​CSIRO searches for astronomical supercomputer

The CSIRO has published a request for tender on behalf of the Pawsey Supercomputing Centre to replace the decommissioned Fornax system with a budget of AU$1.5 million.

The Commonwealth Scientific and Industrial Research Organisation (CSIRO) is on the hunt for a new Advanced Technology Cluster (ATC) to replace the decommissioned Fornax system at the Pawsey Supercomputing Centre in Perth, a national supercomputing joint venture between the CSIRO, Curtin University, Edith Cowan University, Murdoch University, and the University of Western Australia.

With a budget of AU$1.5 million, the CSIRO has specified the new ATC must meet the needs of the radio astronomy research community and high-end researchers in other areas of computational science, such as geosciences, nanotechnology, and biotechnology.

In its request for tender (RFT), the CSIRO dictates that there are two technology components for the ATC, with tenderers required to separately bid for each.

The AU$1.5 million maximum spend is inclusive of the hardware, software licensing, maintenance and support requirements, installation, and commissioning costs for both components.

Each compute node in Component A is required to include at least one Xeon Phi processor with a Knights Landing architecture and all Xeon Phi processors in Component A will be bootable in main socket configuration, and not accelerators, the RFT specifies.

All compute nodes in Component A are to be connected by an Omni-Path interconnect, with a bandwidth of at least 100Gbps per node, and all compute nodes will need to be able to mount the existing Pawsey Lustre scratch and group filesystem.

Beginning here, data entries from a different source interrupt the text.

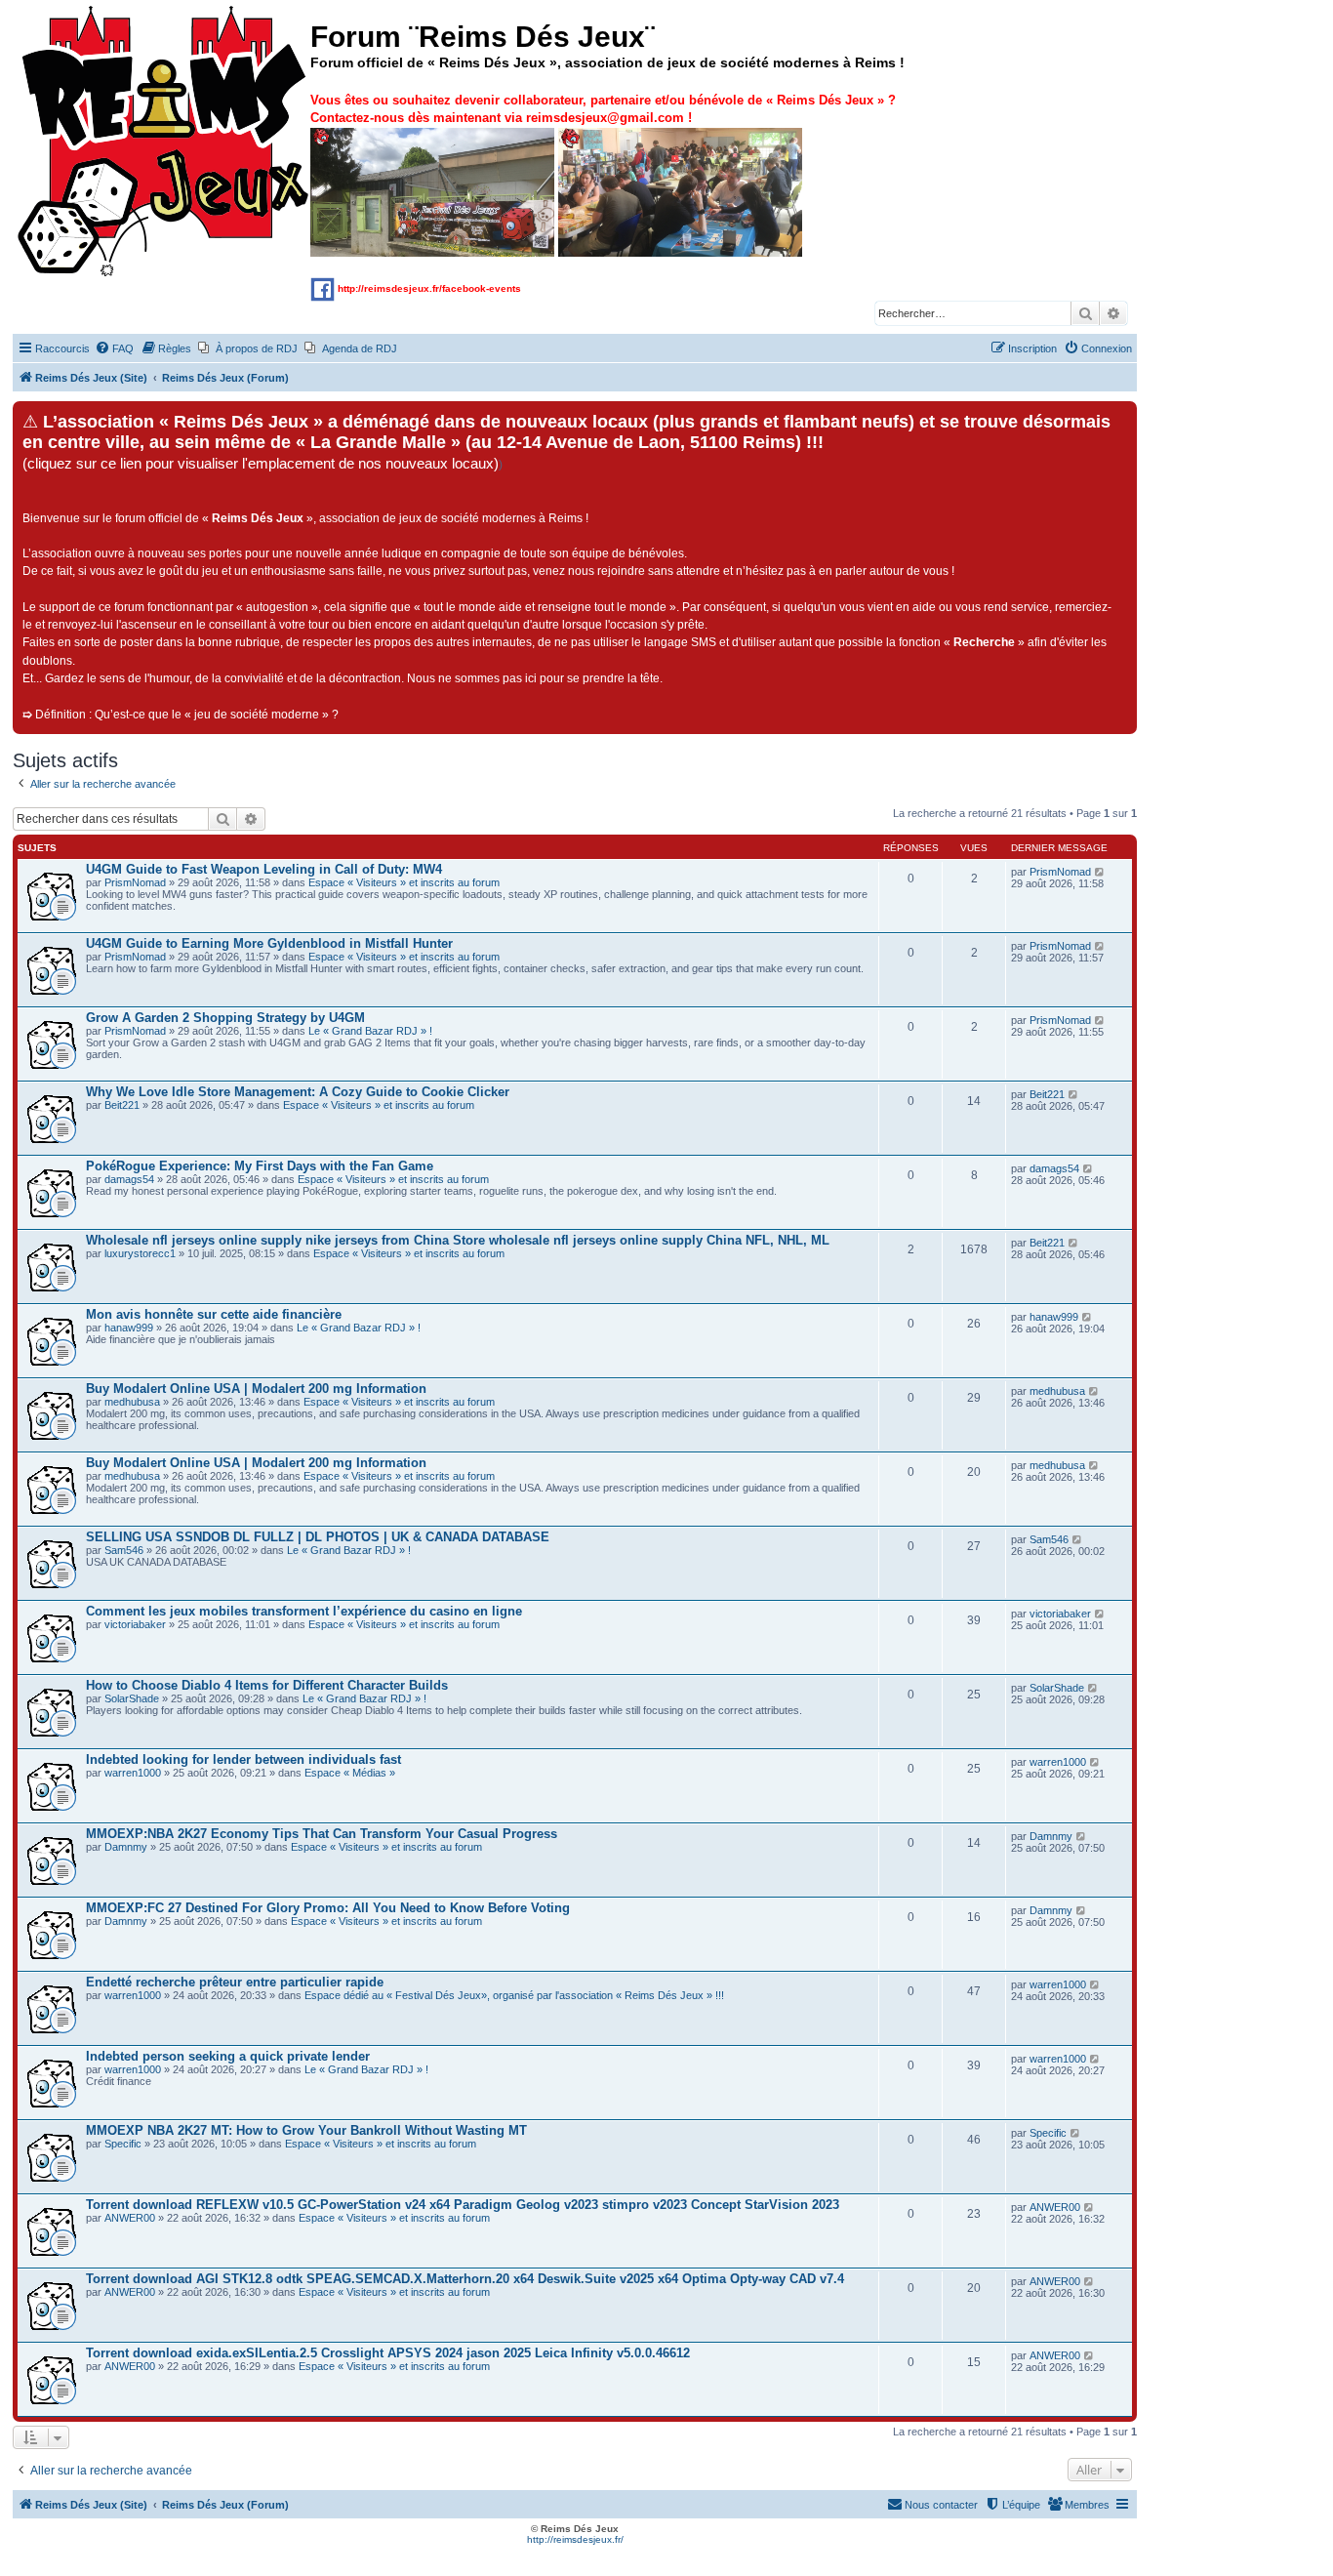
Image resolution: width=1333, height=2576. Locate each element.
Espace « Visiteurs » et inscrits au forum (404, 882)
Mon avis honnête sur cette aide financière (214, 1314)
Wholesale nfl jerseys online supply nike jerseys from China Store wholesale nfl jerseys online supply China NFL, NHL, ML (457, 1240)
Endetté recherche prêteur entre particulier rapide (235, 1982)
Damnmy (125, 1847)
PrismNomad (135, 882)
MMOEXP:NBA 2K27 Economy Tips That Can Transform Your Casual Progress (321, 1833)
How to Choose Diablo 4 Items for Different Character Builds (267, 1685)
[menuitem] (114, 348)
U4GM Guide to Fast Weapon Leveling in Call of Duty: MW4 (264, 869)
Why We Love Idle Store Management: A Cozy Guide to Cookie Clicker (297, 1091)
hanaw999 (128, 1327)
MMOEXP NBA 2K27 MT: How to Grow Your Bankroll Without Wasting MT (306, 2130)
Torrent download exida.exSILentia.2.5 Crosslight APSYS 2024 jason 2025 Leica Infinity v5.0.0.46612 (388, 2353)
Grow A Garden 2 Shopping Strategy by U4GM (225, 1017)
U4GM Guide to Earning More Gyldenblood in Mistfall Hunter (269, 943)
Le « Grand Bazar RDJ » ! (370, 1031)
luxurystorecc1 (140, 1253)
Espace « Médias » (349, 1773)
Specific (122, 2143)
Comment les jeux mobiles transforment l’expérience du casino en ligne (304, 1611)
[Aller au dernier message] (1100, 872)
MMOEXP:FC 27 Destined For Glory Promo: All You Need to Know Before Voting (328, 1908)
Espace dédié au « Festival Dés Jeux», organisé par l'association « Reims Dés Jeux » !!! (514, 1995)
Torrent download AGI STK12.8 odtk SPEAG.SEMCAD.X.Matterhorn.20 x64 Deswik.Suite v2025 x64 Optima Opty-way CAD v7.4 (465, 2278)
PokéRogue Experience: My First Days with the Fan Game (259, 1166)
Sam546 (123, 1550)
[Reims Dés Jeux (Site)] (164, 142)
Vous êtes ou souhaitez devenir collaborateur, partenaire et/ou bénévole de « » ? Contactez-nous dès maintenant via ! (603, 109)
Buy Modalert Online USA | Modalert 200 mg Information (256, 1388)
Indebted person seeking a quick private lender (228, 2056)
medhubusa (132, 1402)
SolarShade (131, 1698)
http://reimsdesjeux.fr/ (575, 2539)
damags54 (129, 1179)
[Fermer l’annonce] (1121, 417)
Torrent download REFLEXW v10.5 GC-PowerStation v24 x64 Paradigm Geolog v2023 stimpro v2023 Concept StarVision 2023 (462, 2204)
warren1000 (132, 1773)
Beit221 (122, 1105)
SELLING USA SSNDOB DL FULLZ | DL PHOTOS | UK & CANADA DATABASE (317, 1537)
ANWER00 (129, 2218)
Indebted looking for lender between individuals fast (243, 1759)
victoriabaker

The RFT also requests that all compute nodes be connected by a 100Gbps EDR InfiniBand interconnect and a minimum of 64 GB of ECC DDR memory.

Each compute node in Component A is also required to also have a DDR memory configuration that is optimised for performance, but also allows the use of all cluster modes on the Xeon Phi processor(s). Each compute node should also contain sufficient storage for the operating system, or alternatively boot via the ethernet management network using Pawsey's existing xCAT infrastructure.

The tenderer is to also fully support a recent version of RedHat Enterprise Linux -- 7.2 or higher -- or a SUSE Linux Enterprise Server -- 12.1 or higher -- on all nodes

Each compute node in Component B is to include at least two GPUs with a Pascal architecture, with each expected to include at least two host processors with either a Power or Intel x86 64 bit architecture.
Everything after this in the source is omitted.